**Written exercise**
Add 137 to each coordinate in the answers, then write out again every one of the lines, requests included, starting at the line that contains "Screen dimensions: 378x401" and ending at the line that contains "pyautogui.click(x=667, y=302)". Leave the pictures out.

(Records)
+ + + + +
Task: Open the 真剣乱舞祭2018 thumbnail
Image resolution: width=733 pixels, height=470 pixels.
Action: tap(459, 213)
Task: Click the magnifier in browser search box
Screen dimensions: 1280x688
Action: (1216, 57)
+ + + + +
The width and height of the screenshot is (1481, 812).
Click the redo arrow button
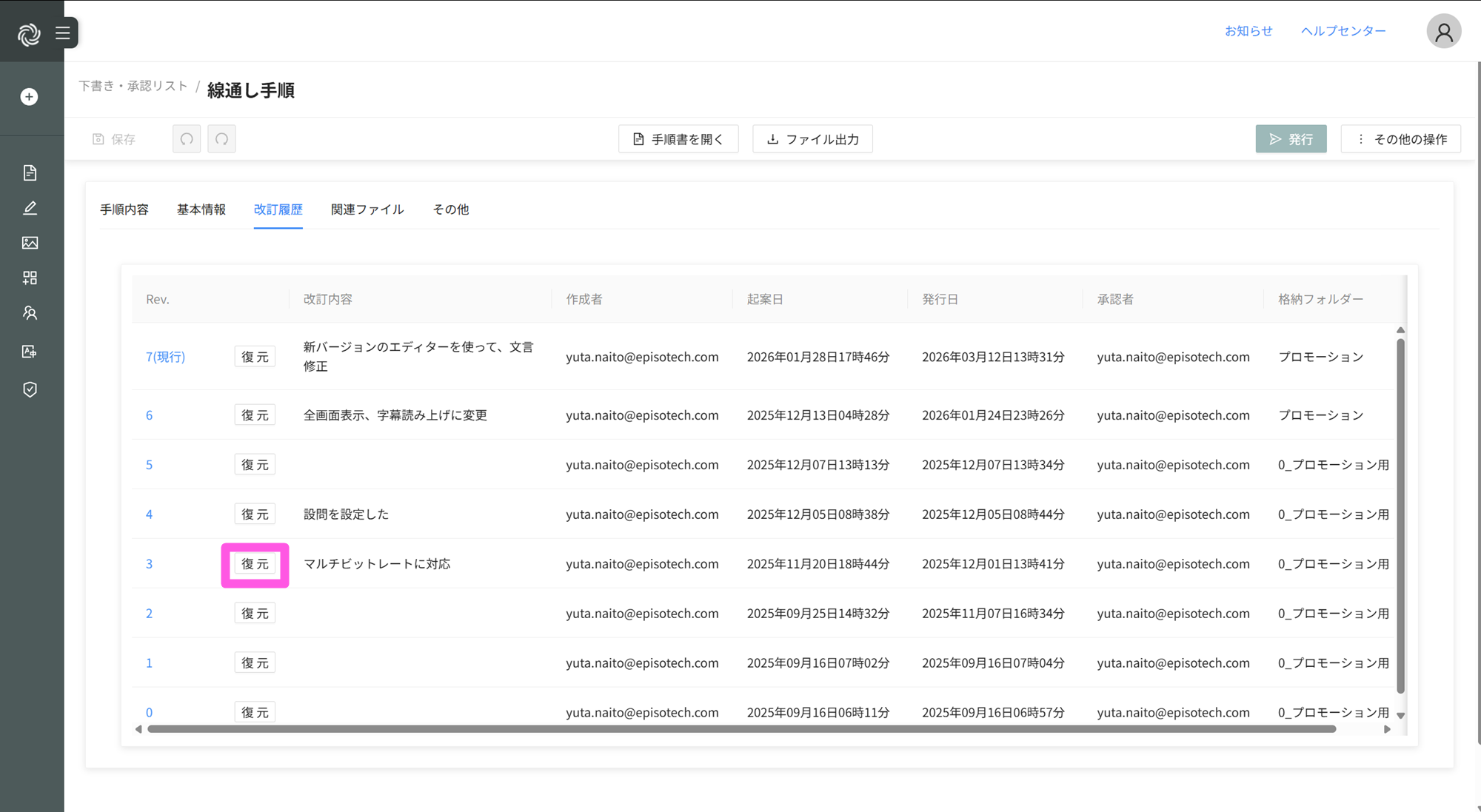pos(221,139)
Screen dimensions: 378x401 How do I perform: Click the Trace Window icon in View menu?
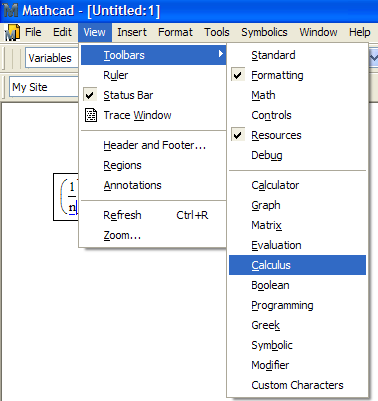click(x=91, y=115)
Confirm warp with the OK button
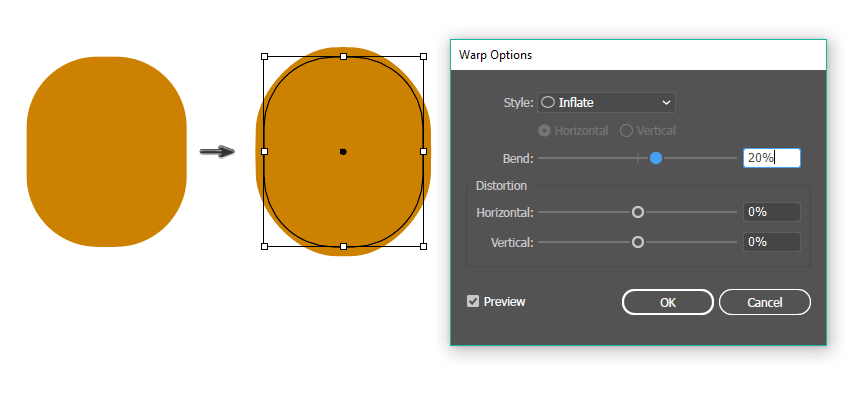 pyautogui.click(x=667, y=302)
+ + + + +
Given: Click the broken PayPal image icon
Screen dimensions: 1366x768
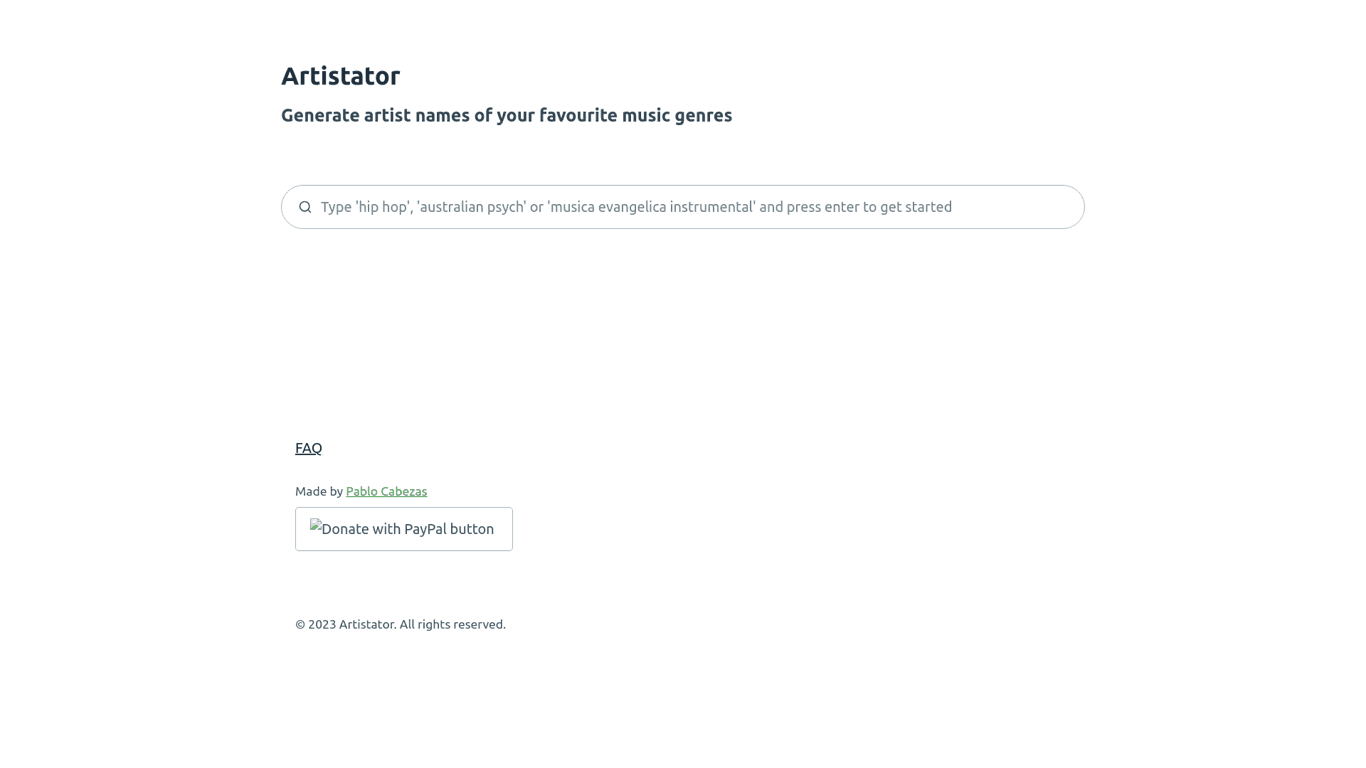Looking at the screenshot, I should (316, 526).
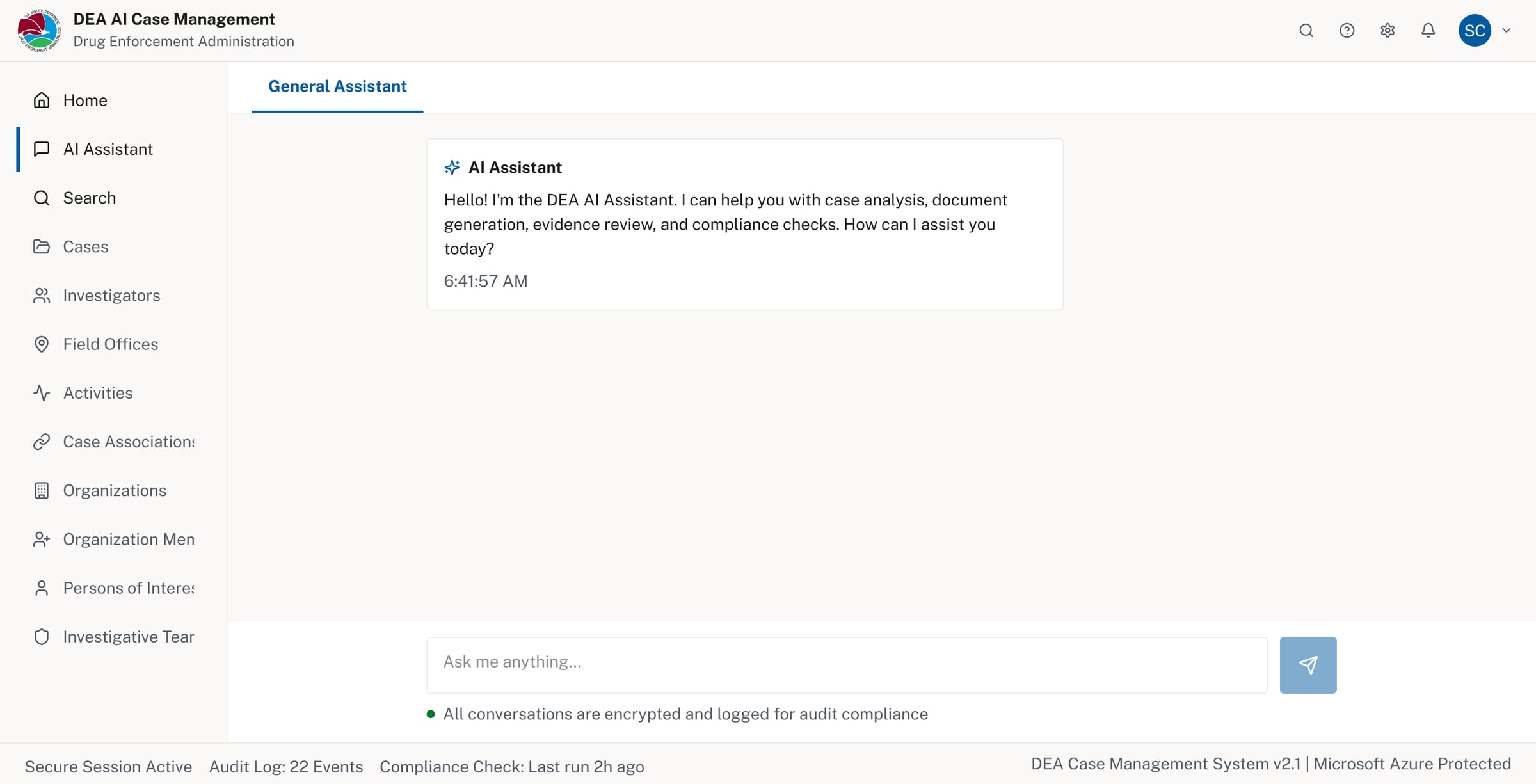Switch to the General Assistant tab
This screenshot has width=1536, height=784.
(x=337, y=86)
+ + + + +
**The result**
Screen dimensions: 378x401 How do I perform: Click the Trace Window icon in View menu?
click(x=228, y=252)
Confirm warp with the OK button
 pyautogui.click(x=804, y=439)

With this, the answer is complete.